Focusing has been very helpful to me in my daily routine as its practice, like that of general meditation, allows me to “check in” with my body in a much more attentive way. Before I start class – I am a teacher – I normally go to the press and as I’m opening the door to take out the relevant class material I spend several moments checking in, just seeing how it goes with my body at that moment, or how I am physically holding X or Y issue and so forth. Again, this is all about awareness. In a recent course I did on Panic Attacks the facilitator recommended that we get any clients who may experience such a random attack to engage all the senses one by one by way of rooting them in the “now” by feeling something (touch), noting something visually (sight), attending to something aurally (hearing), tasting something (taste) and sniffing some nice scent, say that of a plant. Again, one can see that meditative techniques can very much help the sufferer to root themselves in the “now” of experience. All traditions of meditation get the meditator to return to the body and especially to the breath, which is the very source and summit of our physical being. My very first teacher in meditation always recommended that if ever we were distracted that we simply returned to our breath. Another phrase he had the habit of using if he saw someone stressed was: “Remember to breathe!”
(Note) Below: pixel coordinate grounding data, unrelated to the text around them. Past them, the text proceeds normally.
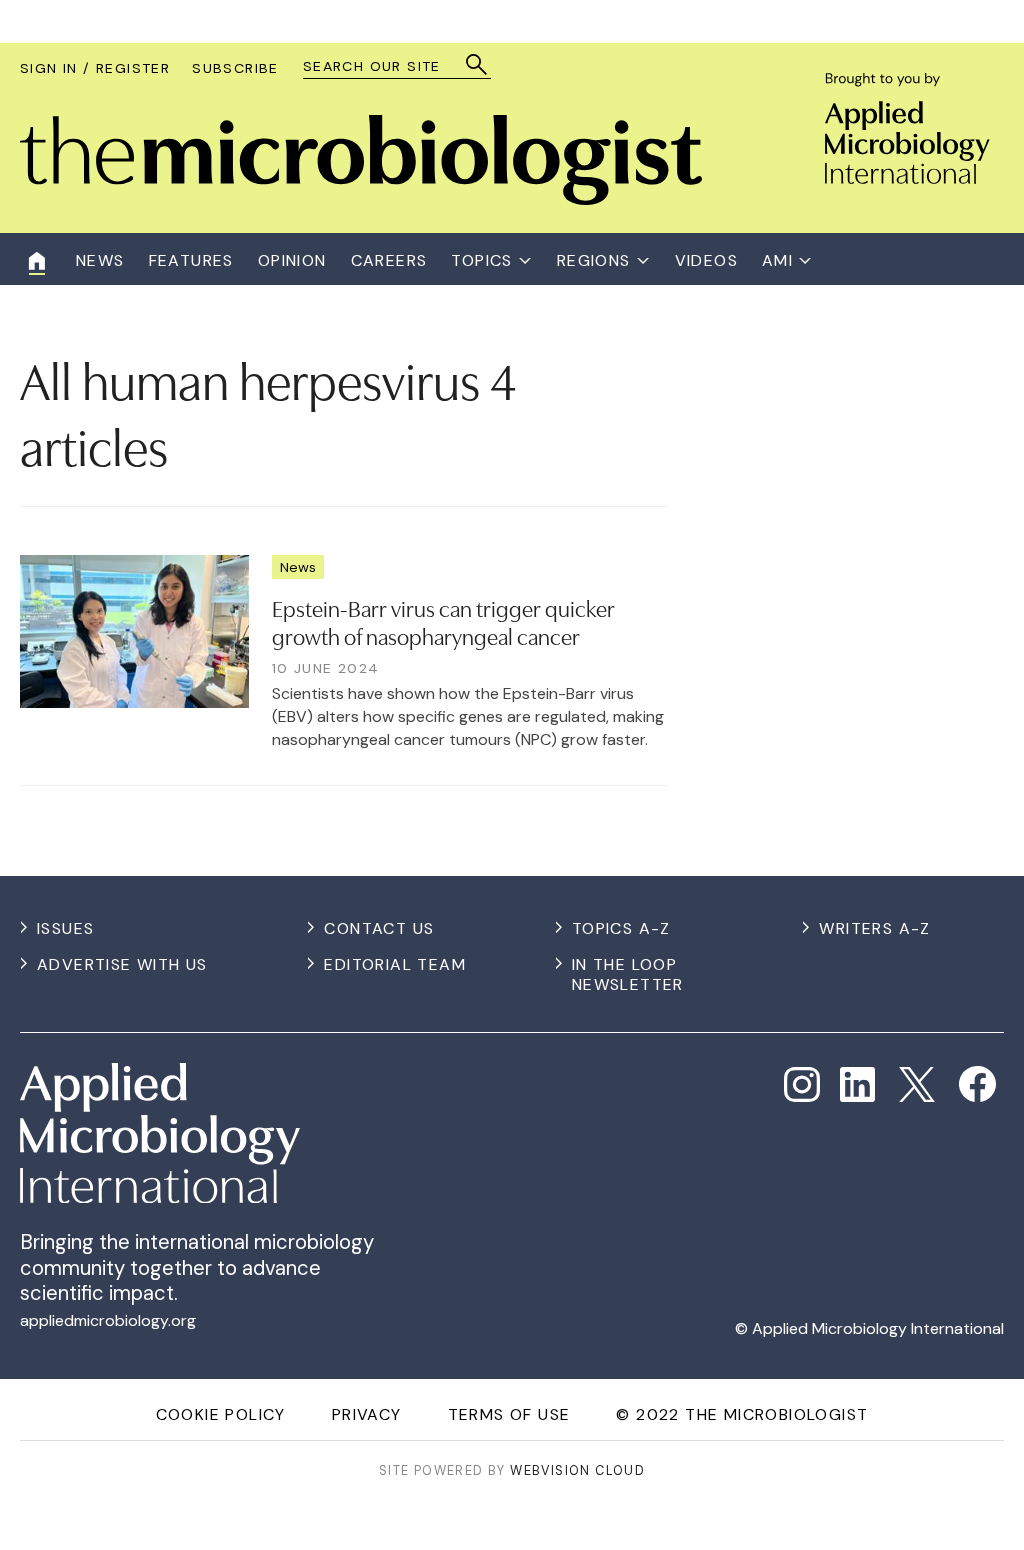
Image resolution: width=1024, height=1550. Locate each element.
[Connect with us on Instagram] (802, 1085)
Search (477, 64)
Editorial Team (395, 964)
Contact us (379, 928)
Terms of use (509, 1414)
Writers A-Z (874, 928)
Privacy (367, 1414)
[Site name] (361, 199)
Through the various practices of meditation, well explained by many of this site’s bloggers from the perspectives of many different traditions, we may gain access to the Still Point, one amazing consequence of which is the ability to be silent and still no matter what is happening about us. It is often informative to say what something is not in order to more deeply appreciate what it is. I remember once when a meditator friend and I were attending a conference in a very large venue where there were many meetings and seminars taking place when an enraged person (their gender obviously is irrelevant) exited a room and reminded us to be quiet as they were meditating. We both laughed heartedly as this untimely eruption when the person had disappeared back into their sanctuary. They exhibited anything but an appreciation for silence. In fact, the noise was in their own mind not in the outside world. Silence, as any meditator will tell you is not the absence of sound, but rather the stillness of the meditator. In the stillness of meditation, the meditator sits calmly listening to the actual sound of silence no matter what the surrounding sounds may be.
One knows one has, as it were, access to the Still Point when one can sit and give assent to the sentiments expressed in the wonderfully calming words of the Desiderata, the final verse of which runs:
Beyond a wholesome discipline, be gentle with yourself.
You are a child of the universe no less than the trees and the stars;
you have a right to be here. And whether or not it is clear to you,
no doubt the universe is unfolding as it should.
Therefore, be at peace with God, whatever you conceive Him (Her or It) to be.
And whatever your labours and aspirations, in the noisy confusion of life,
keep peace with your soul. With all its sham, drudgery and broken dreams, it is still a beautiful world.